All of lore.kernel.org
 help / color / mirror / Atom feed
From: Damien Le Moal <Damien.LeMoal@wdc.com>
To: Qu Wenruo <quwenruo.btrfs@gmx.com>,
	Johannes Thumshirn <Johannes.Thumshirn@wdc.com>,
	David Sterba <dsterba@suse.com>,
	"linux-btrfs@vger.kernel.org" <linux-btrfs@vger.kernel.org>
Subject: Re: [PATCH v2 2/3] btrfs: zoned: fix compressed writes
Date: Thu, 10 Jun 2021 07:36:59 +0000	[thread overview]
Message-ID: <DM6PR04MB70813C91EEB7952FC3EF917EE7359@DM6PR04MB7081.namprd04.prod.outlook.com> (raw)

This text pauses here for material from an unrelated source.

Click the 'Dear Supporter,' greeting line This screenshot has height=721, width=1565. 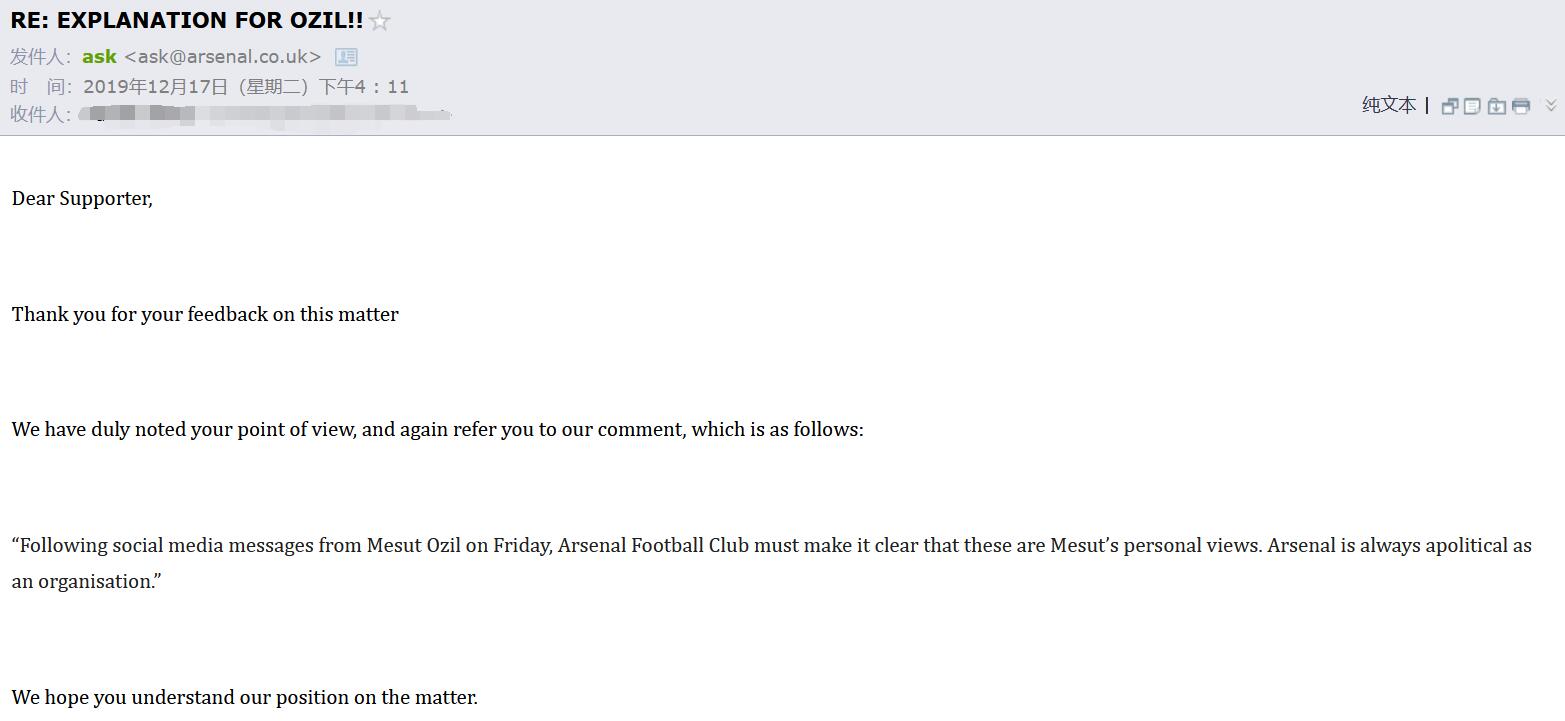click(x=82, y=198)
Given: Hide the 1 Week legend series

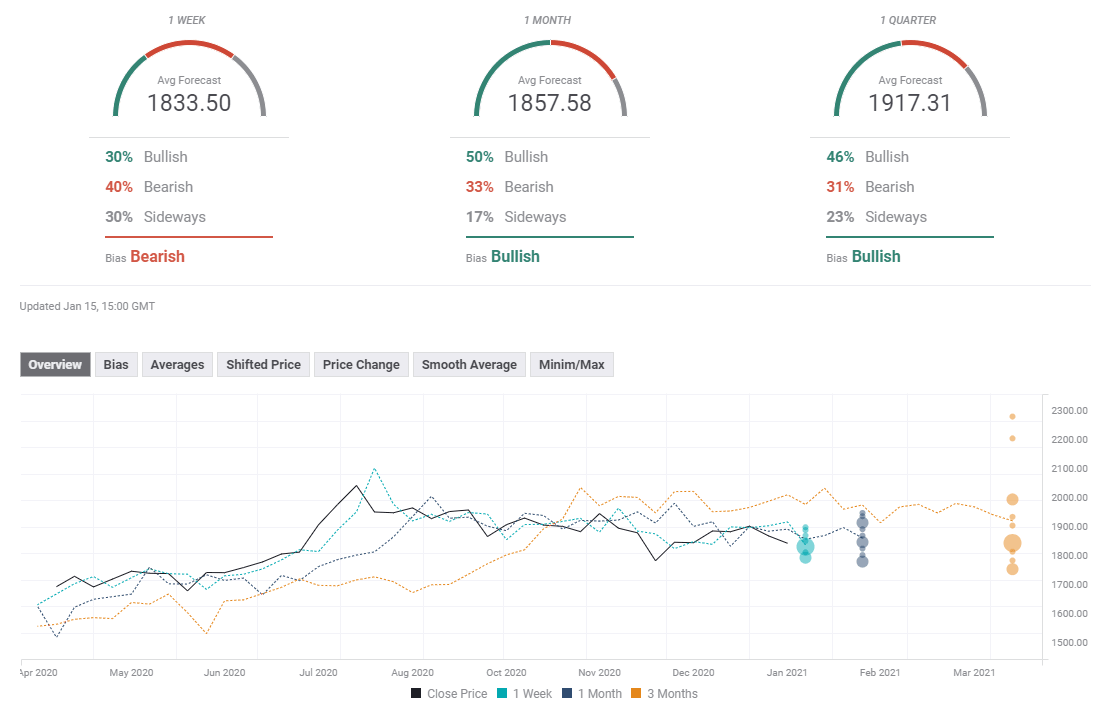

In-Reply-To: 9464ea87-6d50-9015-a6f5-c7b3d61458ca@gmx.com

On 2021/06/10 16:28, Qu Wenruo wrote:
> 
> 
> On 2021/5/18 下午11:40, Johannes Thumshirn wrote:
>> When multiple processes write data to the same block group on a compressed
>> zoned filesystem, the underlying device could report I/O errors and data
>> corruption is possible.
>>
>> This happens because on a zoned file system, compressed data writes where
>> sent to the device via a REQ_OP_WRITE instead of a REQ_OP_ZONE_APPEND
>> operation. But with REQ_OP_WRITE and parallel submission it cannot be
>> guaranteed that the data is always submitted aligned to the underlying
>> zone's write pointer.
>>
>> The change to using REQ_OP_ZONE_APPEND instead of REQ_OP_WRITE on a zoned
>> filesystem is non intrusive on a regular file system or when submitting to
>> a conventional zone on a zoned filesystem, as it is guarded by
>> btrfs_use_zone_append.
>>
>> Reported-by: David Sterba <dsterba@suse.com>
>> Fixes: 9d294a685fbc ("btrfs: zoned: enable to mount ZONED incompat flag")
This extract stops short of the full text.